> **What is required**
Return only the lines running from the first line of the listing through the one with "Task: Collapse the 회사정보 입력 section chevron", unchanged.

> **Data supplied**
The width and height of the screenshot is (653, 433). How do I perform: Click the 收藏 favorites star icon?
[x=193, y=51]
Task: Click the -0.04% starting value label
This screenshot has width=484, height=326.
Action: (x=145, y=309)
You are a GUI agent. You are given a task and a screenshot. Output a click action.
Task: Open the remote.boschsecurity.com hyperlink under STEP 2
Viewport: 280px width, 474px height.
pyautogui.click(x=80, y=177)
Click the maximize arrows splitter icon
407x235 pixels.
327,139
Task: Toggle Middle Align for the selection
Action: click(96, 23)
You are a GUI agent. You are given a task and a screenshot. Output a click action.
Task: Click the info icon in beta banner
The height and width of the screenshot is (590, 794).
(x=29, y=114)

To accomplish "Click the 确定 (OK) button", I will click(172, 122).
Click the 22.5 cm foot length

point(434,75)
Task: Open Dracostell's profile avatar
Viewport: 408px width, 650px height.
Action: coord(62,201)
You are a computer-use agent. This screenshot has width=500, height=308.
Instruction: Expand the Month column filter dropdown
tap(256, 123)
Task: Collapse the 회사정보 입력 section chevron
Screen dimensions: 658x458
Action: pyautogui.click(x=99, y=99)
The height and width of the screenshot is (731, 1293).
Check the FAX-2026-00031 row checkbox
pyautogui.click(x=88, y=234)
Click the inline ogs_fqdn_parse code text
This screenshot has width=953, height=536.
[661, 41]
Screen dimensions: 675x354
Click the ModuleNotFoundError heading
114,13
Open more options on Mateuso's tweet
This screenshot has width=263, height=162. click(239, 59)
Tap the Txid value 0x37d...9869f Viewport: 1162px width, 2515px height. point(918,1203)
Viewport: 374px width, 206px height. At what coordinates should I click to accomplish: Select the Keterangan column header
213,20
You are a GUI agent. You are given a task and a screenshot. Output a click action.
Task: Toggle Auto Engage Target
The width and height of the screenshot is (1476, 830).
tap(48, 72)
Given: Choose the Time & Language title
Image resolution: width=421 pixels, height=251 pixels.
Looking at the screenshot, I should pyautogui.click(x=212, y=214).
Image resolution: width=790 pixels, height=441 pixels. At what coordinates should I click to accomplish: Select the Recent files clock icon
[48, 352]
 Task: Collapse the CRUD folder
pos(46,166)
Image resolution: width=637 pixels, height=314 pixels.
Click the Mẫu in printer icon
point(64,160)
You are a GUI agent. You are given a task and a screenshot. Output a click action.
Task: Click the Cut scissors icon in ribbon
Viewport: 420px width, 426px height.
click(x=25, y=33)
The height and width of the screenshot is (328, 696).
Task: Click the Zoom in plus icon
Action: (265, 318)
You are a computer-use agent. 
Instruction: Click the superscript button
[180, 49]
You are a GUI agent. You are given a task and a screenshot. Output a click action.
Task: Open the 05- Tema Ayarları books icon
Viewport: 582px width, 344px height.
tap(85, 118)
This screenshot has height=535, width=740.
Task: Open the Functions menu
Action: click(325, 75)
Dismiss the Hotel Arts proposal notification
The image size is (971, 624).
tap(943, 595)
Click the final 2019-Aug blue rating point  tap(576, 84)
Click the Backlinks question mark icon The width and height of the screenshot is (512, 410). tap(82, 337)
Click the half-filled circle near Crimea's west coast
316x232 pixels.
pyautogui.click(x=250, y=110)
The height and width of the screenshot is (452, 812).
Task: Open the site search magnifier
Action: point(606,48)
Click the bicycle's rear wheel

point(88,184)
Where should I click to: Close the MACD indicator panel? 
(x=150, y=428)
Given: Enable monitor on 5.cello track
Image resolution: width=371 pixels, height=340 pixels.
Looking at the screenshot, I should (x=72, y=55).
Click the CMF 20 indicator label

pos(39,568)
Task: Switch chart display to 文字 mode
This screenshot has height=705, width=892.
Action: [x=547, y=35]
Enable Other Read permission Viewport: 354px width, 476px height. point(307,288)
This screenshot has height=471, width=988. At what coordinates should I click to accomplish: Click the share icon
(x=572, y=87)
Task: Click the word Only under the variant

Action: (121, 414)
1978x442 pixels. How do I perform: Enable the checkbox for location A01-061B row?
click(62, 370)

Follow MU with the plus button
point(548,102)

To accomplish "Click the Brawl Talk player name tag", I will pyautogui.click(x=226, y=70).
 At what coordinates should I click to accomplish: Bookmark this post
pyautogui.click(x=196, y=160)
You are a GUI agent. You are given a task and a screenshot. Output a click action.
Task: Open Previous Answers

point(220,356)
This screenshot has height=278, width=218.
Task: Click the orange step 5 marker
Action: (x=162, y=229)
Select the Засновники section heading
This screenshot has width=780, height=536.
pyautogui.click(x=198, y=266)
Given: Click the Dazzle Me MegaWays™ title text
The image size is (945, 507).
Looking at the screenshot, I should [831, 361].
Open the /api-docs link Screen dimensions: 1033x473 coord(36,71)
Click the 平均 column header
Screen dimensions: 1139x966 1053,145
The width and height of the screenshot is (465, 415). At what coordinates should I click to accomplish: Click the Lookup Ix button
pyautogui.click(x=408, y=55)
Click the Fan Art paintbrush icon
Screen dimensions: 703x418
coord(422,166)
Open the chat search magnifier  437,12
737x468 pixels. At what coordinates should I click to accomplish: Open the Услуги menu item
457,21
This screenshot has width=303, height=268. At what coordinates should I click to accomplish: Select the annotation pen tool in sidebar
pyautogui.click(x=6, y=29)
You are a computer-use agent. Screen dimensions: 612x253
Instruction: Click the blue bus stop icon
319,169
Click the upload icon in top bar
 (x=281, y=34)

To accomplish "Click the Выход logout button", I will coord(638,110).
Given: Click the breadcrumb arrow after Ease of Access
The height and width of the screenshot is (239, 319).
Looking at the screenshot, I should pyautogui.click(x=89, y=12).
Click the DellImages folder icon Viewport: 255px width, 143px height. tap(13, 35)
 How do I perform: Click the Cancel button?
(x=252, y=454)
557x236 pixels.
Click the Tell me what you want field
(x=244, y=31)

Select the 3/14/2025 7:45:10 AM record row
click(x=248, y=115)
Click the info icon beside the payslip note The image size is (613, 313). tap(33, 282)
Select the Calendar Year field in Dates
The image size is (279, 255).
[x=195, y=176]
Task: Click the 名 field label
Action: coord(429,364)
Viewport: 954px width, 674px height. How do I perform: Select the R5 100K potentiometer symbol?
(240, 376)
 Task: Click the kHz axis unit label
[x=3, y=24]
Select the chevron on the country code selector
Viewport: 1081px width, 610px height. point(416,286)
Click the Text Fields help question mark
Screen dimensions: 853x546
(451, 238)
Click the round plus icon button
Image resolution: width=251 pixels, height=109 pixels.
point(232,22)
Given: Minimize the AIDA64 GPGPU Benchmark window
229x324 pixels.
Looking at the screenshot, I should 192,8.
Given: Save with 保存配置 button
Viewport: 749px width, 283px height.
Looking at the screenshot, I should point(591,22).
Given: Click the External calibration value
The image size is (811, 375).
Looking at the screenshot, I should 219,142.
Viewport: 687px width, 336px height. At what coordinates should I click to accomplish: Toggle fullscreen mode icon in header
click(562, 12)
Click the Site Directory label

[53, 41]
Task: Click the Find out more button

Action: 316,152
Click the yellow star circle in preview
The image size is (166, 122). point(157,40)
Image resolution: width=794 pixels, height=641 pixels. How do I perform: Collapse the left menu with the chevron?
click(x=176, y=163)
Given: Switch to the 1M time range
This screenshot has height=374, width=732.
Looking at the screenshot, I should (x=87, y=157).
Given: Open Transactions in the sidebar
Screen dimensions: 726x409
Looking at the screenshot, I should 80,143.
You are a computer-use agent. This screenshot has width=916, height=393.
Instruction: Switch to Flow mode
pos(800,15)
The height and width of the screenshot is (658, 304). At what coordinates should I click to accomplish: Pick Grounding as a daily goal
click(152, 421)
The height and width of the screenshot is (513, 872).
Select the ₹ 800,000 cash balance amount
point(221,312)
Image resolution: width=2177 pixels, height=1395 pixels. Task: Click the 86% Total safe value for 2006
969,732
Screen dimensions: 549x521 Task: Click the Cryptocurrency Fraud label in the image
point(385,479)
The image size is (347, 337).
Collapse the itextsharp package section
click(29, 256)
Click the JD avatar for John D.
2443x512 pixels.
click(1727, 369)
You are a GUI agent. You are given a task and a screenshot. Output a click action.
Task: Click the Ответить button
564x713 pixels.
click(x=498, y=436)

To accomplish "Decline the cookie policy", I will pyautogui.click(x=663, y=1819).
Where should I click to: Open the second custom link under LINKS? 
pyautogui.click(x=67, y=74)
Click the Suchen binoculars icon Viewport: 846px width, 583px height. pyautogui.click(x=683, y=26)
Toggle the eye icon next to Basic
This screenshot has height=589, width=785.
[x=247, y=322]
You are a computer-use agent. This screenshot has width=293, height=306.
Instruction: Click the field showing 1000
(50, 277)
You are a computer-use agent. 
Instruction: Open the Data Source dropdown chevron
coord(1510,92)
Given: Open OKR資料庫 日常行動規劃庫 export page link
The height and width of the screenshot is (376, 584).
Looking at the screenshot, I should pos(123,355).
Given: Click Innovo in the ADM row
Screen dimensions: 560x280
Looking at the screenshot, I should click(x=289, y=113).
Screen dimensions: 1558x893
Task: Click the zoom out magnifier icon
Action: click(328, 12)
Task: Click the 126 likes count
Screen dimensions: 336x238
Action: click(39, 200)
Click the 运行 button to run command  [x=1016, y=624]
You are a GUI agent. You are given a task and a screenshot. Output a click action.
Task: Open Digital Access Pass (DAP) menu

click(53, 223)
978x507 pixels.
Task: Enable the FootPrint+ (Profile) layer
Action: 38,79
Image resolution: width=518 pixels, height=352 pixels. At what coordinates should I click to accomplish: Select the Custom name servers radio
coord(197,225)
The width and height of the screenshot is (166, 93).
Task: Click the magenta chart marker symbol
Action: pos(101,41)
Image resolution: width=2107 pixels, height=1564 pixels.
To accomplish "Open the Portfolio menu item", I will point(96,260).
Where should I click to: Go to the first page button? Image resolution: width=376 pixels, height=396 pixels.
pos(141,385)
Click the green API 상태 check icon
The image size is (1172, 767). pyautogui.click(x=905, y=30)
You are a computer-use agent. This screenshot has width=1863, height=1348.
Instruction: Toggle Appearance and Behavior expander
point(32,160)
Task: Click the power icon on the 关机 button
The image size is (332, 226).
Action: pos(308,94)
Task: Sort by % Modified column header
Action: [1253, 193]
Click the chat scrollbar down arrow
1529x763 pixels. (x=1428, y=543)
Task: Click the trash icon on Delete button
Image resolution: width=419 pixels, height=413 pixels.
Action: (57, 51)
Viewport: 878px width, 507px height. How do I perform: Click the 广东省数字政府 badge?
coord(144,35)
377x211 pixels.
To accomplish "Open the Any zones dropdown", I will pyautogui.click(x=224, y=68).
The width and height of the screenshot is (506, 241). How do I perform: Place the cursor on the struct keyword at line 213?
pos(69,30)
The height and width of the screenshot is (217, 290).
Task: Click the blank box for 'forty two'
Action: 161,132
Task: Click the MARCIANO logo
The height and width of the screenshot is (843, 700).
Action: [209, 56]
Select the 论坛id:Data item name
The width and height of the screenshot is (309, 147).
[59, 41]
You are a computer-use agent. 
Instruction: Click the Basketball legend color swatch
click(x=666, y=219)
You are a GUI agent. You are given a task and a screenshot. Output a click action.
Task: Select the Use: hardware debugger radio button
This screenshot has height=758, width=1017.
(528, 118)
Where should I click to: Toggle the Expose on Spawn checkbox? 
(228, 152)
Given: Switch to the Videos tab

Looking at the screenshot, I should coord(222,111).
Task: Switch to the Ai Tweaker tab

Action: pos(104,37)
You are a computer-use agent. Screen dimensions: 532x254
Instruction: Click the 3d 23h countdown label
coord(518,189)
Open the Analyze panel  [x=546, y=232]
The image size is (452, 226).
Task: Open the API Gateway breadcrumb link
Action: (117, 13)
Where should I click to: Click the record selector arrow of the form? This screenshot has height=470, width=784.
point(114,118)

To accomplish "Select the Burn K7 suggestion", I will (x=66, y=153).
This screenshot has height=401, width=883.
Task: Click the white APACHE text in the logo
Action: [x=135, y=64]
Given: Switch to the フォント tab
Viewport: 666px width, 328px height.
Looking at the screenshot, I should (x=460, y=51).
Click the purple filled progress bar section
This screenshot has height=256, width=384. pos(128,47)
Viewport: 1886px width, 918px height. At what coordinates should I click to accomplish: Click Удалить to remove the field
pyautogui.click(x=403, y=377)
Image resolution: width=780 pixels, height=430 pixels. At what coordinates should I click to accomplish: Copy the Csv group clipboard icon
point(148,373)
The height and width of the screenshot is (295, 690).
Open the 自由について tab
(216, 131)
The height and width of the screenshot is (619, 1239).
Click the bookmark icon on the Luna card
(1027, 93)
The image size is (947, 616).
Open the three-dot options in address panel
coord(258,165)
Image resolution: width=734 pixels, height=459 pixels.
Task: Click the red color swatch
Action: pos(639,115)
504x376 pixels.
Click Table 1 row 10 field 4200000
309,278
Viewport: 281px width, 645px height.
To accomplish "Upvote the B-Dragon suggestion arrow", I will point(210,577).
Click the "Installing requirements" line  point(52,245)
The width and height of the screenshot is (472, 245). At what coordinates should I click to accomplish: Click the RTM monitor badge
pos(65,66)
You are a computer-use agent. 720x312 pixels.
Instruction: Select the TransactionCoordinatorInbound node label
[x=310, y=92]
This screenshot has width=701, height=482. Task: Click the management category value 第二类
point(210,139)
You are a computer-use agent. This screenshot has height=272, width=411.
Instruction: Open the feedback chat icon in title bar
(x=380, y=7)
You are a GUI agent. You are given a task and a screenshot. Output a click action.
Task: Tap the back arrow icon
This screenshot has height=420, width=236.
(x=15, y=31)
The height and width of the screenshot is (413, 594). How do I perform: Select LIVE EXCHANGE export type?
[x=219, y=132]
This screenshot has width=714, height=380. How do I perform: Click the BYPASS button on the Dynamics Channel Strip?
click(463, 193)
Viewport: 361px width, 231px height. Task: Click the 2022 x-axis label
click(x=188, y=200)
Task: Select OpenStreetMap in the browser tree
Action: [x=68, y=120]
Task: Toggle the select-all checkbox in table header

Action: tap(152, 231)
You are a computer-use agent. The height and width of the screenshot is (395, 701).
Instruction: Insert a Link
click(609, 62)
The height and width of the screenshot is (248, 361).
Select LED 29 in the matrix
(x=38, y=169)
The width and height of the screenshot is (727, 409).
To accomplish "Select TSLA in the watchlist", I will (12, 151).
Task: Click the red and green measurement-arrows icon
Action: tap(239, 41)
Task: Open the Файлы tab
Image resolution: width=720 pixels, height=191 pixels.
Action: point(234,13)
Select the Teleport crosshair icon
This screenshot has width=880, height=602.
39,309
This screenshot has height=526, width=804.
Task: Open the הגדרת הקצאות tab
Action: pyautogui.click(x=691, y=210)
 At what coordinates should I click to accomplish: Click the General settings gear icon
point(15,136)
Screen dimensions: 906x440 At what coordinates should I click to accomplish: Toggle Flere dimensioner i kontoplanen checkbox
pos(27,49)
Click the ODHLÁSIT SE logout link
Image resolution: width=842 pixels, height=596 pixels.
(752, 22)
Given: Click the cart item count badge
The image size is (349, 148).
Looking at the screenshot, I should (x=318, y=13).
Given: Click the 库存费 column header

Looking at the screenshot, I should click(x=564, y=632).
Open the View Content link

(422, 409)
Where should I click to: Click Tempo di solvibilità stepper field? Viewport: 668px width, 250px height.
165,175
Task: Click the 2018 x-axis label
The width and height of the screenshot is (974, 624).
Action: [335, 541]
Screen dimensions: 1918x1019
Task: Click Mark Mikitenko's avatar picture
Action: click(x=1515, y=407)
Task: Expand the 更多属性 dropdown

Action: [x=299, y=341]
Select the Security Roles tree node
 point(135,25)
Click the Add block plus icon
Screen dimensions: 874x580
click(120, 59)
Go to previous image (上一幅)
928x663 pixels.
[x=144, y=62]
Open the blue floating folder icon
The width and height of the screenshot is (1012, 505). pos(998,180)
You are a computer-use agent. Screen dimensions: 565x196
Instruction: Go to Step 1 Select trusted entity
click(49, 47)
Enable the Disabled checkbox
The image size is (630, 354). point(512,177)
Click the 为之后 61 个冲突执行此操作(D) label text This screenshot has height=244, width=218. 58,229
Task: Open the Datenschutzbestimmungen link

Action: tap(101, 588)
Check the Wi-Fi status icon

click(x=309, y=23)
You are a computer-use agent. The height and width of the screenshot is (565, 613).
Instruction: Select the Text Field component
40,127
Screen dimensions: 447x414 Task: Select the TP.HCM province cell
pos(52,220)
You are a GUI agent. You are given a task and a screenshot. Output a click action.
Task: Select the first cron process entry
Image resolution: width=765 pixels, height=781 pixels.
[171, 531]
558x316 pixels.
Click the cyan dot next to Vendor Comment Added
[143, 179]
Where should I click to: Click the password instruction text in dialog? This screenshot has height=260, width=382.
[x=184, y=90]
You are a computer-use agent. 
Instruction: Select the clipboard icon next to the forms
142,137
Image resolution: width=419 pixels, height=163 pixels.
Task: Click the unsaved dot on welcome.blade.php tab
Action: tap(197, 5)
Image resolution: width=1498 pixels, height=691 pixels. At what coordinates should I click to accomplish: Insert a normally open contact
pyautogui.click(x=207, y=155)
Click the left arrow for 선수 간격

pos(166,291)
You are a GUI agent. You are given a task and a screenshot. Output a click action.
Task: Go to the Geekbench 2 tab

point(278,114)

> **Solved problem**
The width and height of the screenshot is (653, 433). How do I perform: Click the 收藏 favorites star icon?
[x=193, y=51]
Task: Click the -0.04% starting value label
This screenshot has width=484, height=326.
Action: (x=145, y=309)
You are a GUI agent. You are given a task and a screenshot. Output a click action.
Task: Open the remote.boschsecurity.com hyperlink under STEP 2
Viewport: 280px width, 474px height.
pyautogui.click(x=80, y=177)
Click the maximize arrows splitter icon
407x235 pixels.
327,139
Task: Toggle Middle Align for the selection
Action: click(96, 23)
You are a GUI agent. You are given a task and a screenshot. Output a click action.
Task: Click the info icon in beta banner
The height and width of the screenshot is (590, 794).
(x=29, y=114)

To accomplish "Click the 确定 (OK) button", I will click(172, 122).
Click the 22.5 cm foot length

point(434,75)
Task: Open Dracostell's profile avatar
Viewport: 408px width, 650px height.
Action: coord(62,201)
You are a computer-use agent. This screenshot has width=500, height=308.
Instruction: Expand the Month column filter dropdown
tap(256, 123)
Task: Collapse the 회사정보 입력 section chevron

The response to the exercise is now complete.